I shook my head slowly.

Liam was no different from the kids my mom saw in her office every single day. When I took a pause and pushed past my anger toward him, it was easier to filter through the way he was acting and see the messy, tangled roots.

He was a big man with big feelings that he wanted nothing to do with.

It wasn’t my job to usher him through that. But I felt guilt all the same. I peeked up at him through my lashes, and he was still studying the house with a tired look on his face.

That was the second thing I noticed, now that I wasn’t trying to decapitate him or accidentally give myself a concussion.

Liam looked like absolute hell. Like he’d barely slept in days.

I took my hands away from the box, and when he noticed the movement, his big frame relaxed.

My chest ached as I fought with my warring instincts about how to handle this man. It was the bags under his eyes. The complete exhaustion stamped across his rugged features.

“Mira would love to see you,” I said quietly. “I know she liked you.”

“Yeah, well, kids have shit taste sometimes.”

I simply stared at him for a moment, until he broke eye contact and looked at the floor.

“I am trying, Liam.” I raised my shoulders and let them fall helplessly. “I am trying , because that’s what they wanted. It matters that this is what they wanted. Just ... come and see her sometimes. Hang out with her. Talk to her about her dad. I’m not asking you to split custody or move into the house. I’m asking you to just try.”

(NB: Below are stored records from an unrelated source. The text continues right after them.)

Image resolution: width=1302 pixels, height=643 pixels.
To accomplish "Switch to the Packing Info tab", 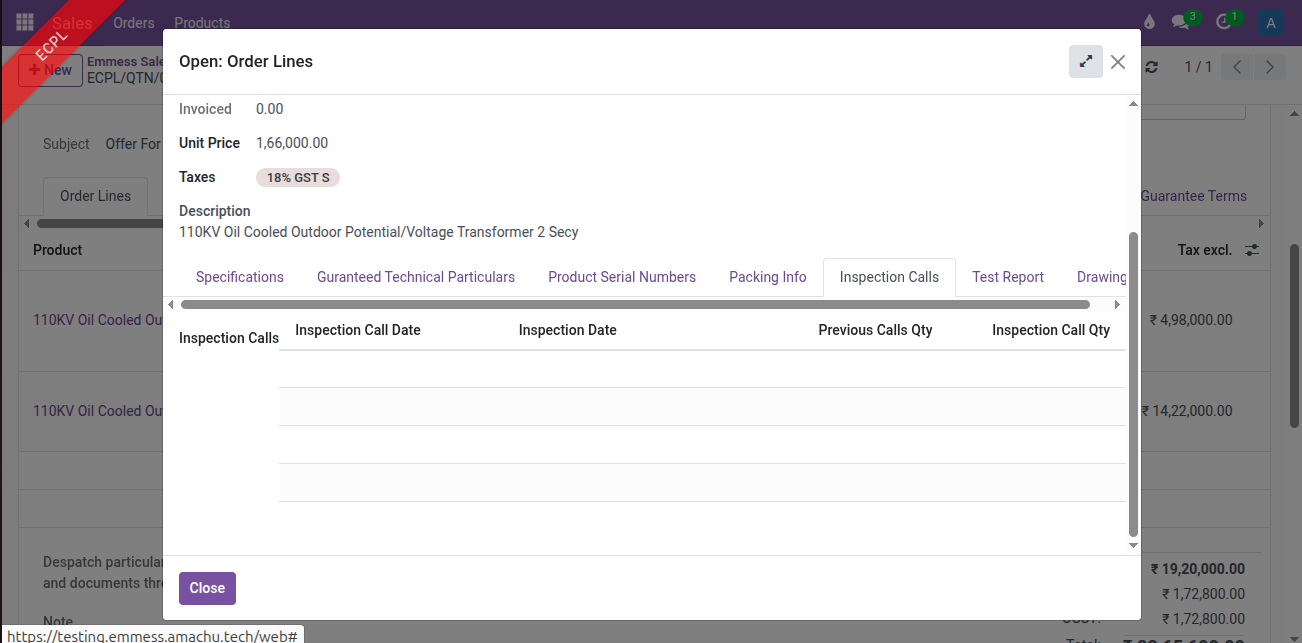I will point(767,277).
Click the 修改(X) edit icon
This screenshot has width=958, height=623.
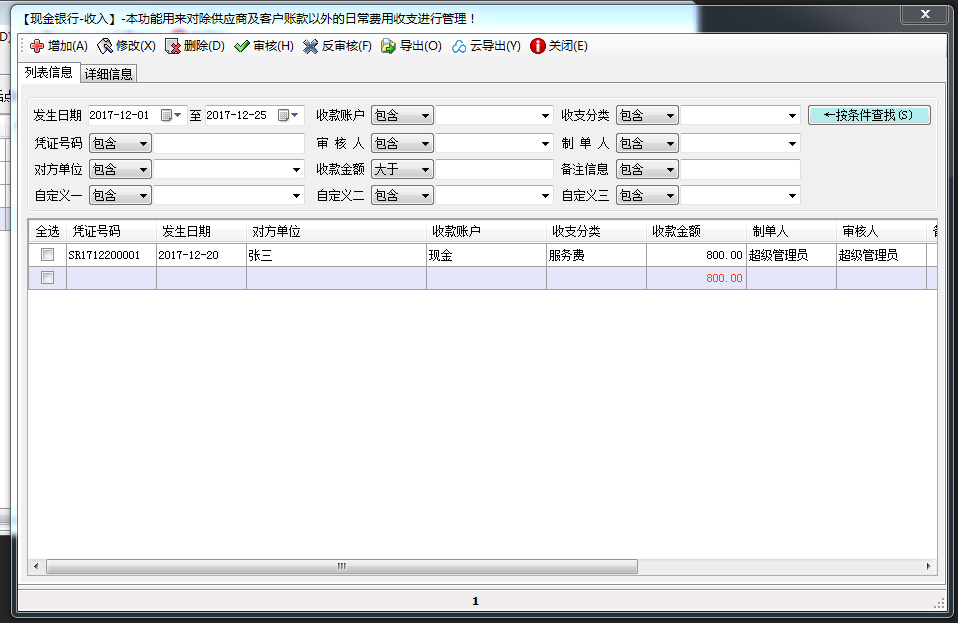105,46
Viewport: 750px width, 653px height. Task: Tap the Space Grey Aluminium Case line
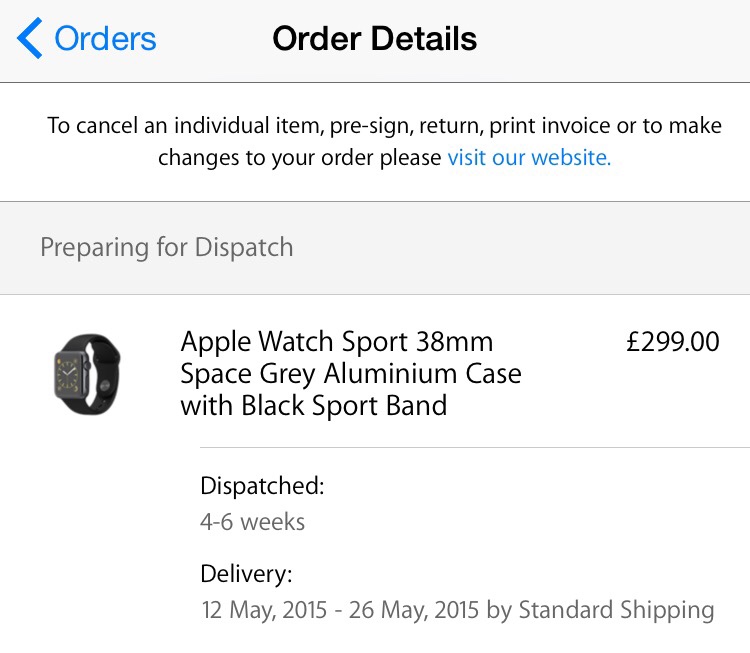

His jaw was so tight, his eyes unrelenting.

“It’s not that simple,” he said quietly. “You can’t do something like this by halves, and I have nothing to give her. Not any of the things she needs.”

“It is simple,” I told him. “You’re the one complicating it. And if you’re too chickenshit to come hang out with a little girl who misses her dad, then I don’t know what to tell you.” I left the box where it was and stepped around the island. He braced for impact, even though I had no weapon this time. “I’ll tell you this, though. Don’t send me a penny. I don’t want your money.”

“Don’t be stubborn. I can help.”

I laughed. “‘Don’t be stubborn,’ he says.” I shook my head. He could hardly look me in the eye. “Go home, Liam.”

I’d be damned if I stood there again and watched him storm out.

I brushed past him, and when my shoulder bumped against his, he rocked back on his heels, emitting a harsh puff of air.

“Lock up before you leave,” I told him. “And leave the key on the counter. This house is for family.”